Ihre Aufgabe:
Erklären Sie in ein bis drei Sätzen, weshalb die Plandidaktik nach Darstellung des Textes zur Plandidaktik trotz der Sicherheit, die sie gibt, für viel Frust sorgen kann.

Text zum Lesen:
________________________________________
Plandidaktik vs. agile Didaktik
Eines der klassischen Tools zur Unterrichtsplanung, das gelehrt und bei den meisten Lehrpersonen tief verankert ist, ist die sogenannten Plandidaktik. Dabei wird in der didaktischen Arbeit wie folgt vorgegangen: Grobziele werden in Feinziele aufgebrochen, die wiederum Inhalte der Lektionen bestimmen. Anschliessend werden passende Methoden festgelegt, um den Inhalt zu vermitteln. Die Unterrichtsstunde soll mit ihren fixen Parametern, wie Technik, Haltung, Repertoire, Rhythmus, Theorie, etc. in Blöcke aufgeteilt und in fünf bis zehn Minutentakt aufgegriffen, verarbeitet und mit einer Aufgabe für die nächste Übewoche abgeschlossen werden. Zumindest erleben dies viele im Unterricht so oder haben es in der Ausbildung zur Instrumentallehrperson und in vielen Fachbüchern zur Instrumentalpädagogik nach ähnlichem Muster vermittelt bekommen. Der Aufwand ist beträchtlich und erzeugt viel Arbeit, wenn für jede einzelne Unterrichtssession der zig Schülerinnen und Schüler einen genauen Plan erstellt werden soll. Aber sie gibt Lehrenden wie Lernenden Sicherheit und ermittelt ein Gefühl der Kontrolle über den Lehrprozess. Sie lässt allerdings wenig Raum für Abweichungen – konkrete Situationen im Moment stellen sich eher als Störung dar und es gilt diese möglichst zu antizipieren oder zu vermeiden. Obwohl die eingesetzten Methoden durchaus improvisierend, interaktiv oder aktivierend sein können, geht in dieser Situation alle Energie von der Lehrperson aus und besteht im Klassenzimmer eine deutliche Hierarchie: Sie gibt den Ton und die Richtung an, sie analysiert, stellt Aufgaben, vermittelt Wissen, sie entscheidet was gelernt werden soll und was irrelevant ist.

Verlorene Zeit und alltägliche Störungen
Trotz der angenehmen Sicherheit kann dieser didaktische Ansatz auch für viel Frust sorgen, denn welche Unterrichtstunde folgt tatsächlich den vorher aufwendig und minutiös erarbeiteten Plan? Wie sinnvoll ist es, viel Zeit mit planen zu verbringen, wenn eh im Moment reagiert werden muss? Sollte noch antizipierender geplant oder die Planung im Moment noch besser durchgesetzt werden? Dabei ist einen gewissen Ärger über Abweichungen vorprogrammiert – die Schülerin konnte nicht üben, der Schüler hat nicht das richtige Material dabei, die Stunde fällt einige Male aus, … alles alltägliche Situationen, die den Plan durcheinanderbringen, die aufgewendete Zeit als überflüssig hinstellen und das Gefühl der Kontrolle erschüttern.
________________________________________
Erfasste Daten:
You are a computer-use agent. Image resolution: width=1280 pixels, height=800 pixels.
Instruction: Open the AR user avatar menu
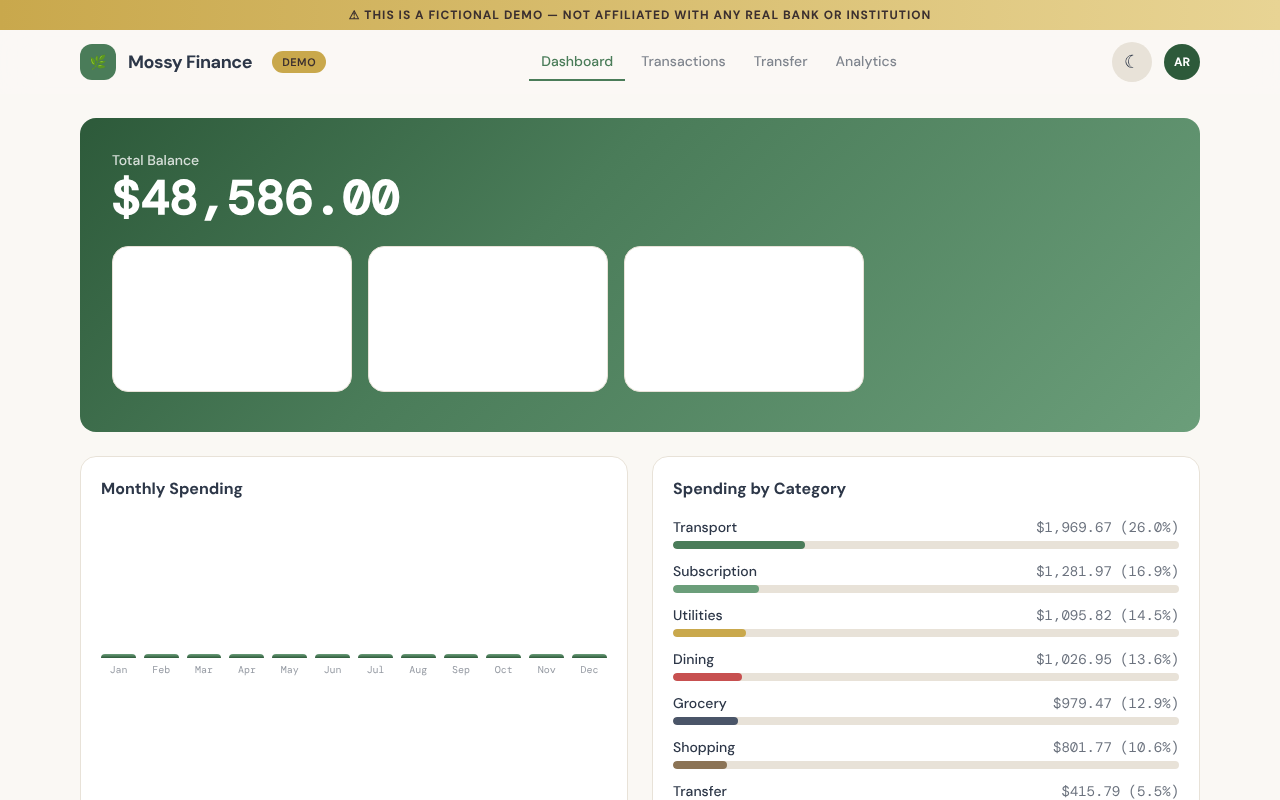pos(1181,62)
________________________________________
Ihre Antwort:
Kaum eine Unterrichtsstunde folgt tatsächlich dem vorher aufwendig und minutiös erarbeiteten Plan, weil im Moment reagiert werden muss. Alltägliche Abweichungen, etwa wenn die Schülerin nicht üben konnte, der Schüler nicht das richtige Material dabeihat oder die Stunde einige Male ausfällt, bringen den Plan durcheinander. Dadurch erscheint die aufgewendete Zeit als überflüssig, und das Gefühl der Kontrolle wird erschüttert.